Both of the FP32 tests for FAHBench show smaller than expected performance gains given the fact that the R9 Fury X has such a significant increase in compute resources and memory bandwidth. 25% and 34% respectively are still decent gains, but they’re smaller gains than anything we saw on CompuBench. This does lend a bit more support to our theory about driver optimizations, though FAHBench has not always scaled well with compute resources to begin with.
Meanwhile FP64 performance dives as expected. With a 1/16 rate it’s not nearly as bad as the GTX 900 series, but even the Radeon HD 7970 is beating the R9 Fury X here.

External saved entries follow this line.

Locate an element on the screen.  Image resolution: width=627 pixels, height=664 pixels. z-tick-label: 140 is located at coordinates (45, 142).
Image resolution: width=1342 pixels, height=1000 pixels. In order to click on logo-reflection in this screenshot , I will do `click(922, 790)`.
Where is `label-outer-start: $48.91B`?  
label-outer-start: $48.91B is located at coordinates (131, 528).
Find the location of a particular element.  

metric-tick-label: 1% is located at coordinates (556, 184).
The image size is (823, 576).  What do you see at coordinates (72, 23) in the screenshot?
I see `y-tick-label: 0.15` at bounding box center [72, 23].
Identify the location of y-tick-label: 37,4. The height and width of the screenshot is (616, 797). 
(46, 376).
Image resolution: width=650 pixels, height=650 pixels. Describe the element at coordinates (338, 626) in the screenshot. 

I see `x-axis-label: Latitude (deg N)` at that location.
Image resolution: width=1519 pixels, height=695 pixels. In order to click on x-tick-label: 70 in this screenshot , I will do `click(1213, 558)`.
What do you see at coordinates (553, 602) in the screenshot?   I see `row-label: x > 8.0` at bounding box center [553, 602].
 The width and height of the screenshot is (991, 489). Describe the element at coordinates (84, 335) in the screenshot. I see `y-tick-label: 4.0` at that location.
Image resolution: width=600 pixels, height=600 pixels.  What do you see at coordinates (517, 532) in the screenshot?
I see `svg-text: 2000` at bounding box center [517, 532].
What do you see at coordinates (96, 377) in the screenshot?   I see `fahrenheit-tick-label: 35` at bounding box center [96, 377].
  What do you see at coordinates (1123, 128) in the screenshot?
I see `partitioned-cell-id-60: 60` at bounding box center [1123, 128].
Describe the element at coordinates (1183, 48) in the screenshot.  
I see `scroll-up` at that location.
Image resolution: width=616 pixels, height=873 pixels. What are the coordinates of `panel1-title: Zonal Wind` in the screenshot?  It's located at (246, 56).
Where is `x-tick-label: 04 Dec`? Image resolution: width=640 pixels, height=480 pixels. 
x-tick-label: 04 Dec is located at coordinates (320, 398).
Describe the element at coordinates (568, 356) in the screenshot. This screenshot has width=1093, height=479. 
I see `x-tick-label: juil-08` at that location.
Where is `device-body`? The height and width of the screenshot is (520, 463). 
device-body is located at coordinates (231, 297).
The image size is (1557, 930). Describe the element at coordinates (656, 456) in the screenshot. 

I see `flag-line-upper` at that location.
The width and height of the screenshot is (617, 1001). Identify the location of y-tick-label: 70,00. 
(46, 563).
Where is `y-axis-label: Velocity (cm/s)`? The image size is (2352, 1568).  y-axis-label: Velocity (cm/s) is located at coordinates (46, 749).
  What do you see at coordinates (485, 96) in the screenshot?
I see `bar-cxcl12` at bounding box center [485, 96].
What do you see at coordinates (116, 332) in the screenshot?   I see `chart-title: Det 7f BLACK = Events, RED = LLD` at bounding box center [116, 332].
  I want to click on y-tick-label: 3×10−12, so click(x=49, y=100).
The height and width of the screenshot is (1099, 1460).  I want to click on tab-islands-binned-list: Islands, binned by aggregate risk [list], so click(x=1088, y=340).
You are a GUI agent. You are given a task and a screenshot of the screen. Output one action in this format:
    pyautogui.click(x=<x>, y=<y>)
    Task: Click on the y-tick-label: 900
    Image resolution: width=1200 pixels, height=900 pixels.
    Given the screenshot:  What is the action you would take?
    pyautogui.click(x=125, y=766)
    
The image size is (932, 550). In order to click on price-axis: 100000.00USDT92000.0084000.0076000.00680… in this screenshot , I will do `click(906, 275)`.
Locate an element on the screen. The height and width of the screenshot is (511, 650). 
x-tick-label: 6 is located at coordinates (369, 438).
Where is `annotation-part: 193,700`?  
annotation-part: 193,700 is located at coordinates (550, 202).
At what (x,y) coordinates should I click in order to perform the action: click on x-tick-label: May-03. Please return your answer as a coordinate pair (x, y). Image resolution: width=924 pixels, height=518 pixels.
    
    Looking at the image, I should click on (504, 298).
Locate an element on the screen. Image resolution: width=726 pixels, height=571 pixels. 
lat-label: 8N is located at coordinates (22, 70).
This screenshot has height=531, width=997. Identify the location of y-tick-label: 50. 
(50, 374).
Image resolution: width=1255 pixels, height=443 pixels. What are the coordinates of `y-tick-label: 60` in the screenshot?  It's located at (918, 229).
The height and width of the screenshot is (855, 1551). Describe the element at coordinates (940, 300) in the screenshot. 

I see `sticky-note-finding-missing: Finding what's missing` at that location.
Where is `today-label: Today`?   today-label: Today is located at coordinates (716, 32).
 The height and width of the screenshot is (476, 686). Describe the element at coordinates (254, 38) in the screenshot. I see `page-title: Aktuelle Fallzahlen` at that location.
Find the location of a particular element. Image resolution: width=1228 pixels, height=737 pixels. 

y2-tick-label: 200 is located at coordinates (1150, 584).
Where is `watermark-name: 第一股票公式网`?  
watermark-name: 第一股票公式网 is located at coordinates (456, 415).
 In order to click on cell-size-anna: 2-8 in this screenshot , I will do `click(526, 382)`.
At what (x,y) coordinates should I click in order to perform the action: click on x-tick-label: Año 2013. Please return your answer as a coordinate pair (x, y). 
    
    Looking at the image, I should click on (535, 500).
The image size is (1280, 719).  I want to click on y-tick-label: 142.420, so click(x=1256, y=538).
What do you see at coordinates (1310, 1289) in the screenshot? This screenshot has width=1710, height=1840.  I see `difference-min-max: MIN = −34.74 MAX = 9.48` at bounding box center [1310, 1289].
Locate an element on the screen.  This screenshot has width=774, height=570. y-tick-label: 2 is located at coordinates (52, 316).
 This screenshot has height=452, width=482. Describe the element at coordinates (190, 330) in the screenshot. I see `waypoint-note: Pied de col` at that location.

Wrapping things up, our final compute benchmark is an in-house project developed by our very own Dr. Ian Cutress. SystemCompute is our first C++ AMP benchmark, utilizing Microsoft’s simple C++ extensions to allow the easy use of GPU computing in C++ programs. SystemCompute in turn is a collection of benchmarks for several different fundamental compute algorithms, with the final score represented in points. DirectCompute is the compute backend for C++ AMP on Windows, so this forms our other DirectCompute test.
Our C++ AMP benchmark is another case of decent, though not amazing, GPU compute performance gains. The R9 Fury X picks up 35% over the R9 290X. And in fact this is enough to vault it over NVIDIA’s cards to retake the top spot here, though not by a great amount.